In short, drones are changing the game for earthworks companies. If you don’t have a drone surveying program yet, now is the time to start!
Whether you’re starting up a program on your worksites for the first time, or scaling the program you already have, you’ll need three major components: the right licenses, the right software, and the right hardware.
Today, let’s talk hardware—drones, to be precise.
Lots of companies over-complicate the process of choosing the right drone for them, which can result in a custom setup that’s both expensive and difficult to scale.
But it doesn’t have to be a tough call. Choosing the right drone for you boils down to three key factors:
- The size of your survey area
- The best camera for your purposes
- Your budget
We’ll talk about the pros and cons of fixed-wing vs multirotor drones in each category so you can decide which drone makes sense for your worksites.
Fixed-wing vs VTOL vs multirotor drones
Let’s start by defining exactly what each type of drone is.
Multirotor drones, like the DJI Phantom 4 RTK, have a central body and multiple rotors (hence the name) that power propellers, enabling flight and maneuverability. Think of a helicopter, but with four rotors on a quadcopter like the Phantom 4 RTK.
VTOL (Vertical Takeoff and Landing) drones, such as the WingtraOne, represent a blended approach, combining elements from both quadcopter and fixed-wing designs. They take off and land vertically like a quadcopter, but act like a fixed-wing drone in flight to facilitate high-efficiency, large-scale mapping.
Fixed-wing drones, for example, SenseFly’s eBee X, look like an airplane, with a central body, two wings, and one or two propellers. They’re becoming more and more popular as drone surveying tools, for reasons we’ll explore below.
Consideration #1: survey area size
Fixed-wing drones fly much faster than multicopters, so they work great for large worksites. For certain jobs, flying just one fixed-wing drone over a site is far more efficient than flying multiple quadcopters, and they can stay in the air much longer on a single battery charge.
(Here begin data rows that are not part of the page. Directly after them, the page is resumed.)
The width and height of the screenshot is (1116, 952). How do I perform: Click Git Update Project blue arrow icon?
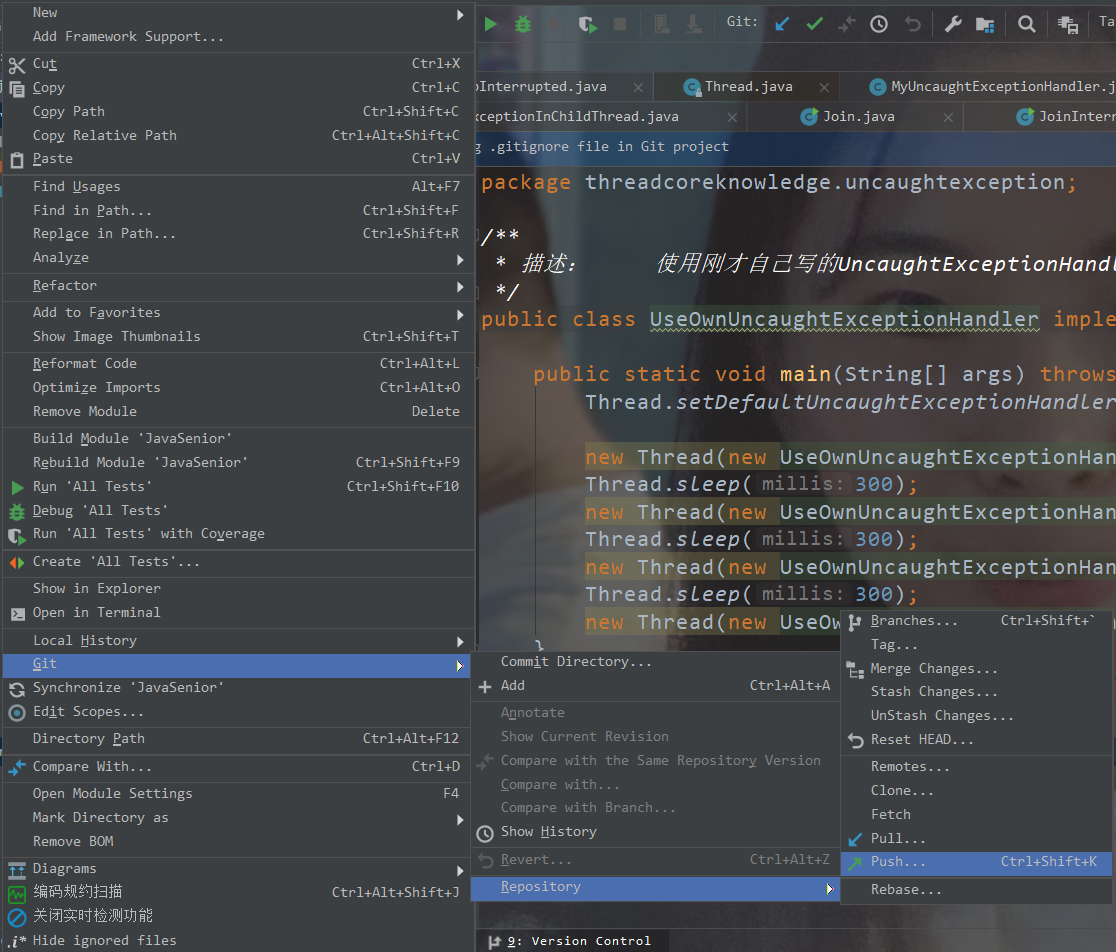[x=783, y=24]
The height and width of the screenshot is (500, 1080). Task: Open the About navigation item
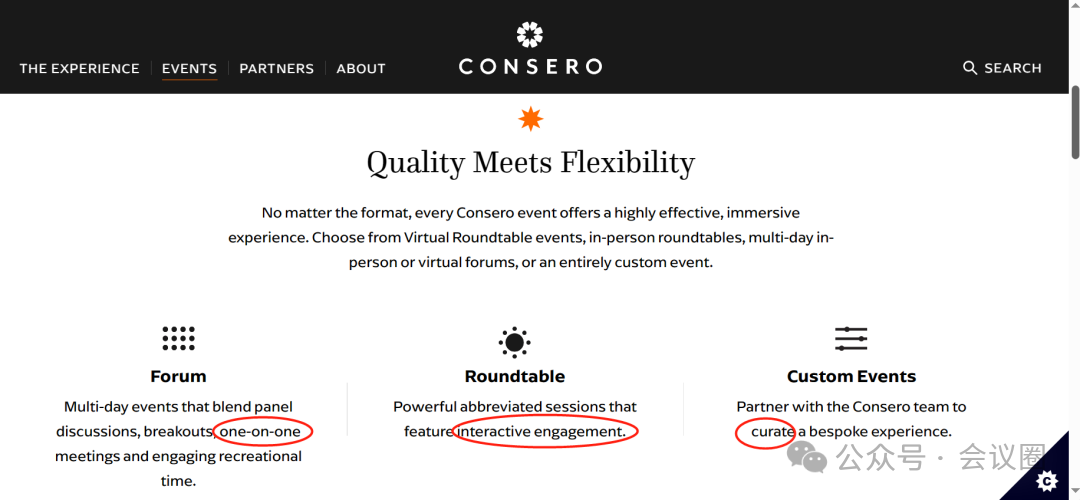(361, 68)
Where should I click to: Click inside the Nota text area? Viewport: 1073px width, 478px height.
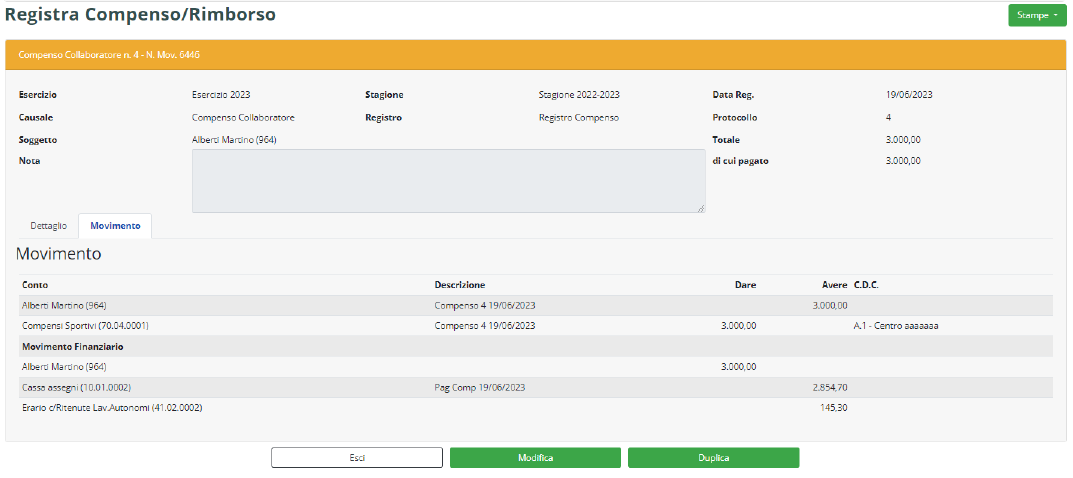(448, 181)
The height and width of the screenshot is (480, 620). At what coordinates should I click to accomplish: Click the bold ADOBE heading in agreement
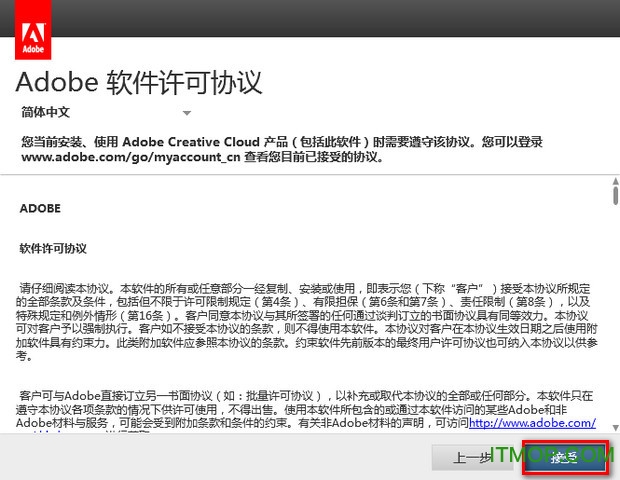pos(40,209)
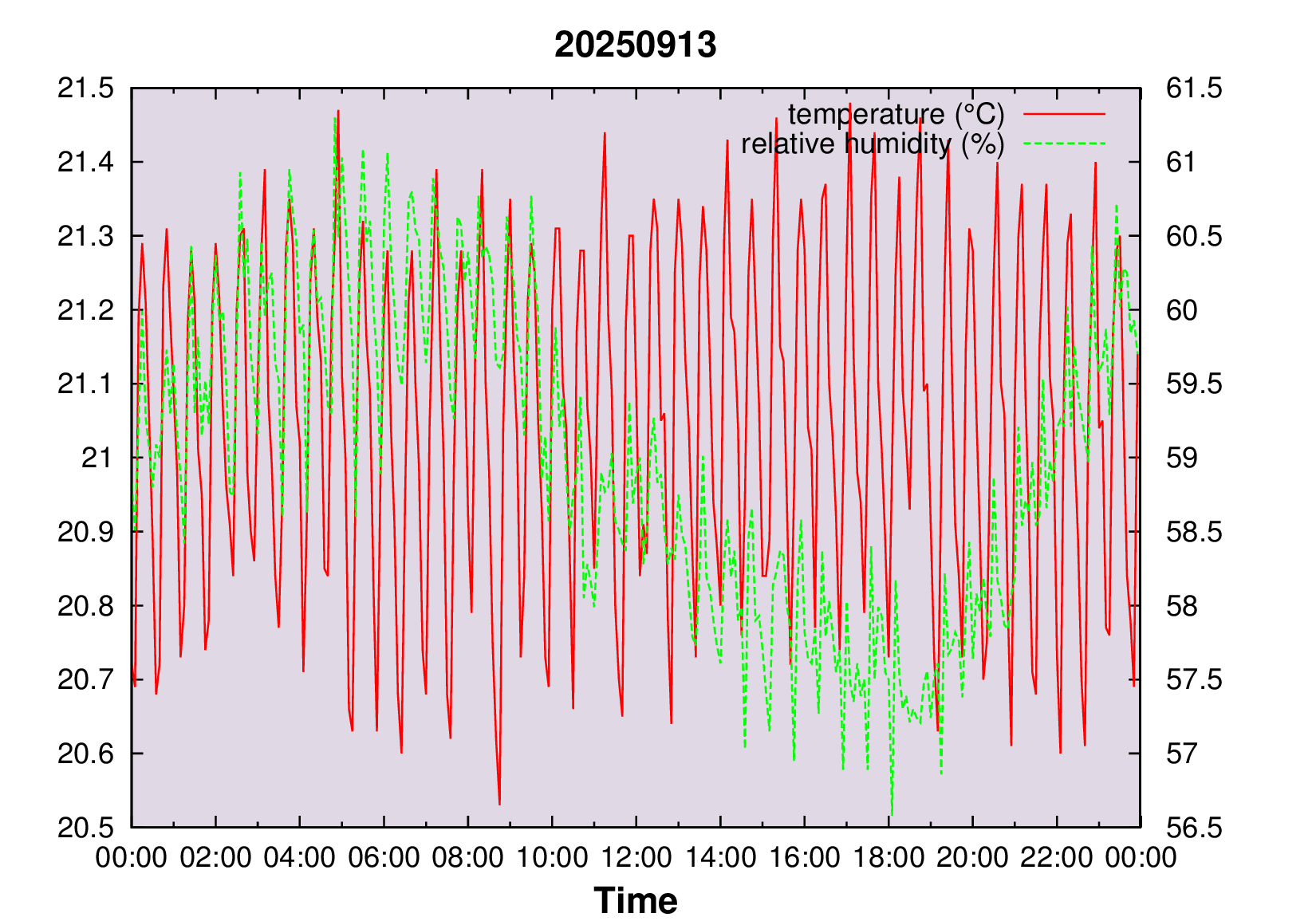The width and height of the screenshot is (1316, 921).
Task: Select the 06:00 time tick label
Action: click(384, 858)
After all, you wouldn’t fly a helicopter from LA to New York. The same principle applies to fixed-wing drones and quadcopters.
However, fixed-wing drones typically can’t hover, so they require more space for long, sweeping turns and a runway for takeoff and landing. If you’re working on smaller sites or in urban environments, fixed-wing UAVs might be a bit too fast and require too much space.
VTOL fixed-wing drones like the WingtraOne are an exception, since they have additional propellers that allow them to hover and take off and land vertically like a helicopter.
In many ways they combine the advantages of quadcopters and fixed-wing drones.
Multirotor drones have an advantage in this area, since they don’t need a runway to take off or land. And once in the air, it’s easier for a quadcopter to ascend and descend on a vertical plane, which can be useful.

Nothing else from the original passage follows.